● PROBLEM DESCRIPTION: The entries should be given again so that each one matches the original exactly.
··········
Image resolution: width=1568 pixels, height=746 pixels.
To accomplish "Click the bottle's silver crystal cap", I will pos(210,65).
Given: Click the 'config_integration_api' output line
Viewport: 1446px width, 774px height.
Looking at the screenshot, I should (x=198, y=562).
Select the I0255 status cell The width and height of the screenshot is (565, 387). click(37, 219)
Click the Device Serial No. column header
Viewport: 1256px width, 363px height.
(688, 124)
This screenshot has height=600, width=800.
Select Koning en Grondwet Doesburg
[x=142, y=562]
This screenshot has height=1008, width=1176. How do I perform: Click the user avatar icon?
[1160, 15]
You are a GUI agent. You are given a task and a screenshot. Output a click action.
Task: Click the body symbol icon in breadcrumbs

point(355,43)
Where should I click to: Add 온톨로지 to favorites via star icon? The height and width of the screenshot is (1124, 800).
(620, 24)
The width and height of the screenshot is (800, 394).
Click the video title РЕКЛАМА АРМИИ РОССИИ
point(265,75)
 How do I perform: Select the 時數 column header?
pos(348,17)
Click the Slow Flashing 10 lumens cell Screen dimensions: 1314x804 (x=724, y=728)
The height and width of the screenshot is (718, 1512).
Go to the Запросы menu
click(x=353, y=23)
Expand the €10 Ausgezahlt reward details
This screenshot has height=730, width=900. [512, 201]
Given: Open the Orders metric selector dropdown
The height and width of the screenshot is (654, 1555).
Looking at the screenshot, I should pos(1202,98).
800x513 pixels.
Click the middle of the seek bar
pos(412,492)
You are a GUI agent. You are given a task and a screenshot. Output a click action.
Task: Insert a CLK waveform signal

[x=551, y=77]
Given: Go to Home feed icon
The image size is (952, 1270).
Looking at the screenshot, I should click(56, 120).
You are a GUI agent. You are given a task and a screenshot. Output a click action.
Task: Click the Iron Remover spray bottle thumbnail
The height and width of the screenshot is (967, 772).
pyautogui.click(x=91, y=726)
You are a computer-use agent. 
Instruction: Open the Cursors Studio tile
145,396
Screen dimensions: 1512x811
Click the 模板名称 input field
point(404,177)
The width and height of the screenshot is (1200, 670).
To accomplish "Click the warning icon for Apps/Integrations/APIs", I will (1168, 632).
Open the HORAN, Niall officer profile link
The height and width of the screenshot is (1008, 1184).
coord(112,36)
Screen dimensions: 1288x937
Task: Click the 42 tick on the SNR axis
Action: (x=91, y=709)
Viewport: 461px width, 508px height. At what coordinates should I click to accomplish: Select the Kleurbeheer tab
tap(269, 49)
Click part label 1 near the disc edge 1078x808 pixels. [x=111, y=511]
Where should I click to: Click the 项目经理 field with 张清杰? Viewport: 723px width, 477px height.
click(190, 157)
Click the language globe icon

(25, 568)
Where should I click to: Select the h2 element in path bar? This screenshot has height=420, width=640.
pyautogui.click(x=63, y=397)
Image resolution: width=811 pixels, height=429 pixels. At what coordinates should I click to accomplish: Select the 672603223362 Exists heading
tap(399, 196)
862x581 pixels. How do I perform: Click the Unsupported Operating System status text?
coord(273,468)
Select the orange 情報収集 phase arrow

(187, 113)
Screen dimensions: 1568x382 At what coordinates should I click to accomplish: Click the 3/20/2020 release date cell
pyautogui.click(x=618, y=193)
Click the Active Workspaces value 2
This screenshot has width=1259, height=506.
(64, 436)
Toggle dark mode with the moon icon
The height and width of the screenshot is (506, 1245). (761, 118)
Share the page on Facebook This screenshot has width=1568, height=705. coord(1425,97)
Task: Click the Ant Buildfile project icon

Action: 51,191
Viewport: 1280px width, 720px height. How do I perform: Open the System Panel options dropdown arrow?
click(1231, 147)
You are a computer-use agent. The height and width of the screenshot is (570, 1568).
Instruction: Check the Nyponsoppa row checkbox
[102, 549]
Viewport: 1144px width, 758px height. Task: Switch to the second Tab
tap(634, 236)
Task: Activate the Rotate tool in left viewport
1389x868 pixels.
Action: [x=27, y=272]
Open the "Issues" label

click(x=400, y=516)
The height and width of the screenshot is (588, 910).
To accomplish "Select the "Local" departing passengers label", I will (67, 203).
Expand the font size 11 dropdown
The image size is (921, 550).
··········
● RESULT OF THE EXERCISE:
Image resolution: width=1568 pixels, height=746 pixels.
To accomplish "Click the bottle's silver crystal cap", I will pos(210,65).
Given: Click the 'config_integration_api' output line
Viewport: 1446px width, 774px height.
Looking at the screenshot, I should (x=198, y=562).
Select the I0255 status cell The width and height of the screenshot is (565, 387). click(37, 219)
Click the Device Serial No. column header
Viewport: 1256px width, 363px height.
(688, 124)
This screenshot has height=600, width=800.
Select Koning en Grondwet Doesburg
[x=142, y=562]
This screenshot has height=1008, width=1176. How do I perform: Click the user avatar icon?
[1160, 15]
You are a GUI agent. You are given a task and a screenshot. Output a click action.
Task: Click the body symbol icon in breadcrumbs

point(355,43)
Where should I click to: Add 온톨로지 to favorites via star icon? The height and width of the screenshot is (1124, 800).
(620, 24)
The width and height of the screenshot is (800, 394).
Click the video title РЕКЛАМА АРМИИ РОССИИ
point(265,75)
 How do I perform: Select the 時數 column header?
pos(348,17)
Click the Slow Flashing 10 lumens cell Screen dimensions: 1314x804 (x=724, y=728)
The height and width of the screenshot is (718, 1512).
Go to the Запросы menu
click(x=353, y=23)
Expand the €10 Ausgezahlt reward details
This screenshot has height=730, width=900. [512, 201]
Given: Open the Orders metric selector dropdown
The height and width of the screenshot is (654, 1555).
Looking at the screenshot, I should pos(1202,98).
800x513 pixels.
Click the middle of the seek bar
pos(412,492)
You are a GUI agent. You are given a task and a screenshot. Output a click action.
Task: Insert a CLK waveform signal

[x=551, y=77]
Given: Go to Home feed icon
The image size is (952, 1270).
Looking at the screenshot, I should click(56, 120).
You are a GUI agent. You are given a task and a screenshot. Output a click action.
Task: Click the Iron Remover spray bottle thumbnail
The height and width of the screenshot is (967, 772).
pyautogui.click(x=91, y=726)
You are a computer-use agent. 
Instruction: Open the Cursors Studio tile
145,396
Screen dimensions: 1512x811
Click the 模板名称 input field
point(404,177)
The width and height of the screenshot is (1200, 670).
To accomplish "Click the warning icon for Apps/Integrations/APIs", I will (1168, 632).
Open the HORAN, Niall officer profile link
The height and width of the screenshot is (1008, 1184).
coord(112,36)
Screen dimensions: 1288x937
Task: Click the 42 tick on the SNR axis
Action: (x=91, y=709)
Viewport: 461px width, 508px height. At what coordinates should I click to accomplish: Select the Kleurbeheer tab
tap(269, 49)
Click part label 1 near the disc edge 1078x808 pixels. [x=111, y=511]
Where should I click to: Click the 项目经理 field with 张清杰? Viewport: 723px width, 477px height.
click(190, 157)
Click the language globe icon

(25, 568)
Where should I click to: Select the h2 element in path bar? This screenshot has height=420, width=640.
pyautogui.click(x=63, y=397)
Image resolution: width=811 pixels, height=429 pixels. At what coordinates should I click to accomplish: Select the 672603223362 Exists heading
tap(399, 196)
862x581 pixels. How do I perform: Click the Unsupported Operating System status text?
coord(273,468)
Select the orange 情報収集 phase arrow

(187, 113)
Screen dimensions: 1568x382 At what coordinates should I click to accomplish: Click the 3/20/2020 release date cell
pyautogui.click(x=618, y=193)
Click the Active Workspaces value 2
This screenshot has width=1259, height=506.
(64, 436)
Toggle dark mode with the moon icon
The height and width of the screenshot is (506, 1245). (761, 118)
Share the page on Facebook This screenshot has width=1568, height=705. coord(1425,97)
Task: Click the Ant Buildfile project icon

Action: 51,191
Viewport: 1280px width, 720px height. How do I perform: Open the System Panel options dropdown arrow?
click(1231, 147)
You are a computer-use agent. The height and width of the screenshot is (570, 1568).
Instruction: Check the Nyponsoppa row checkbox
[102, 549]
Viewport: 1144px width, 758px height. Task: Switch to the second Tab
tap(634, 236)
Task: Activate the Rotate tool in left viewport
1389x868 pixels.
Action: [x=27, y=272]
Open the "Issues" label

click(x=400, y=516)
The height and width of the screenshot is (588, 910).
To accomplish "Select the "Local" departing passengers label", I will (67, 203).
Expand the font size 11 dropdown
The image size is (921, 550).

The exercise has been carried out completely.